### Selected text

☆ ☆ ☆ ☆ ☆

Abstract
A combinatorial library was used to select a human monoclonal antibody fragment (Fab) with high affinity for G glycoprotein in herpes simplex virus type 2 (HSV-2). Tests with 112 clinical specimens demonstrated successful discrimination between HSV-2 and HSV-1, showing the potential of Fab as a low-cost tool for HSV subtyping in clinical diagnosis.
Herpes simplex viruses (HSV) are responsible for many of the most common viral infections in human beings. Counseling and epidemiological and vaccine trials related to HSV require effective subtyping of the virus. The current “gold standard” for this task is the use of immunofluorescent (IF) staining for antigenic detection of type-specific determinants (1, 13, 14). A number of fluorescein-labeled, type-specific antibodies are commercially available. These, however, are expensive and come from mice rather than human beings. In this report we describe a low-cost alternative based on a human monoclonal antibody fragment (Fab) with the ability to react against G glycoprotein in HSV-2.
The technique we applied in our work is based on the molecular cloning of cDNA from the Fab portion of human antibodies. The application of these techniques to antibody repertoires from immune donors allows the construction of combinatorial libraries which can be expressed on the surface of bacteriophages. It has been shown that these libraries can be highly effective in selecting high-affinity human monoclonal antibodies with a wide array of specificities, including epitopes of viral pathogens (2). A number of workers have described the construction of libraries on the surface of M13 bacteriophages and the application of these libraries to a broad range of pathogens (4, 7, 15).

☆ ☆ ☆ ☆ ☆

### Assigned task A
Write out the passage on herpes simplex virus subtyping, starting at "The technique we" and ending at "pathogens (4, 7, 15).".
### Assigned task B
Render this sentence from the passage on herpes simplex virus subtyping into Spanish: "Herpes simplex viruses (HSV) are responsible for many of the most common viral infections in human beings."
### Assigned task C
Continue the passage on herpes simplex virus subtyping, beginning after its last sentence.

☆ ☆ ☆ ☆ ☆

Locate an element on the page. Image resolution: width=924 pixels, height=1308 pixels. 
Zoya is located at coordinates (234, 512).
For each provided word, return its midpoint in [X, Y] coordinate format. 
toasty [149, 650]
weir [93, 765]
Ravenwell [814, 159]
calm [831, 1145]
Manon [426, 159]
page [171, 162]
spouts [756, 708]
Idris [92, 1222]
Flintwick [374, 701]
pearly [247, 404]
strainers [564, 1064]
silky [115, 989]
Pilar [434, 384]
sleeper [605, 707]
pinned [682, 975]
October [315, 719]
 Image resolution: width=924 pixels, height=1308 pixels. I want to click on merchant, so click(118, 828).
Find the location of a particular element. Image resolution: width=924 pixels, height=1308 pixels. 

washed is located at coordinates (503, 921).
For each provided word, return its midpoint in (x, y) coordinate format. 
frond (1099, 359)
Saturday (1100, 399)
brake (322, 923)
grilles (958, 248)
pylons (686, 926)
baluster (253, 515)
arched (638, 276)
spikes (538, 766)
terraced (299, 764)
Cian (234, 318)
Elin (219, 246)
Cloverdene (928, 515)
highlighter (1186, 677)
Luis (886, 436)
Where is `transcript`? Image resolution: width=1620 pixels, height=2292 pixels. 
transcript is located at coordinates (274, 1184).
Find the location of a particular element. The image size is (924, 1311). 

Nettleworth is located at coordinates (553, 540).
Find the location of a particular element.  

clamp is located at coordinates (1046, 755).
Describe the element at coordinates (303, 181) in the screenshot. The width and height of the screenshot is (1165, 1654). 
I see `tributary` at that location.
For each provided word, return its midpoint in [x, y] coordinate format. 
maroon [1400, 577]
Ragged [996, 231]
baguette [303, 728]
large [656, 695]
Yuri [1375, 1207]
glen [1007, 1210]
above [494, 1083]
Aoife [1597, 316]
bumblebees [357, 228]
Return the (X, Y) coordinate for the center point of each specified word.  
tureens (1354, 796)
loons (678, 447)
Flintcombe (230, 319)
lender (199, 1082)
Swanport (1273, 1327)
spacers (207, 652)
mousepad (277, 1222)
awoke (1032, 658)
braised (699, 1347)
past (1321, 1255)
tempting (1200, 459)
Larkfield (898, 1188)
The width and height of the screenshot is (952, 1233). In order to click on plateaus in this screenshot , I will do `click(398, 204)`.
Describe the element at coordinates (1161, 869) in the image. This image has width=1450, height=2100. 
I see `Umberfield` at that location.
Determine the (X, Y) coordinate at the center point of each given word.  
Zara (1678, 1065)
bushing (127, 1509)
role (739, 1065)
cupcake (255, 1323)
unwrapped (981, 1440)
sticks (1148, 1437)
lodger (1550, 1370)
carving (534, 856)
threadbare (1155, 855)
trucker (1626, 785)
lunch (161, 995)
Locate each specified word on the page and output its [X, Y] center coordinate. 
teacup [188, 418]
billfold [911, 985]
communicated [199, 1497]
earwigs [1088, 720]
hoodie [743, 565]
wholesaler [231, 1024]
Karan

☆ ☆ ☆ ☆ ☆

### Answer space A
The technique we applied in our work is based on the molecular cloning of cDNA from the Fab portion of human antibodies. The application of these techniques to antibody repertoires from immune donors allows the construction of combinatorial libraries which can be expressed on the surface of bacteriophages. It has been shown that these libraries can be highly effective in selecting high-affinity human monoclonal antibodies with a wide array of specificities, including epitopes of viral pathogens (2). A number of workers have described the construction of libraries on the surface of M13 bacteriophages and the application of these libraries to a broad range of pathogens (4, 7, 15).

### Answer space B
Los virus del herpes simple (VHS) son responsables de muchas de las infecciones virales más comunes en los seres humanos.

### Answer space C
In previously reported work (8), Cattani et al. constructed a combinatorial phage display library of human immunoglobulin G1 (k) recombinant Fab (rFab) collected from a donor who was positive for both HSV-1 and HSV-2. We used this library to select bacterial clones producing soluble rFabs with the ability to react to type-common or type 1-specific HSV antigens. This work did not, however, produce HSV-2-specific antibody fragments. The isolation of an HSV-2-specific antibody required the development of a new technique.
Isolating phages with the ability to produce a specific Fab is often a difficult task: samples may be dominated by a single epitope, and (in cases in which antigens are impure) the protein of interest may often be present in very small quantities. In the case of HSV-1 and HSV-2, these difficulties are worsened by the fact that the two viruses are closely related and largely colinear (9). Fortunately, however, the genes encoding G1 glycoproteins (gG1) and gG2 are an exception to this rule, differing in length and displaying a number of type-specific epitopes (10, 11).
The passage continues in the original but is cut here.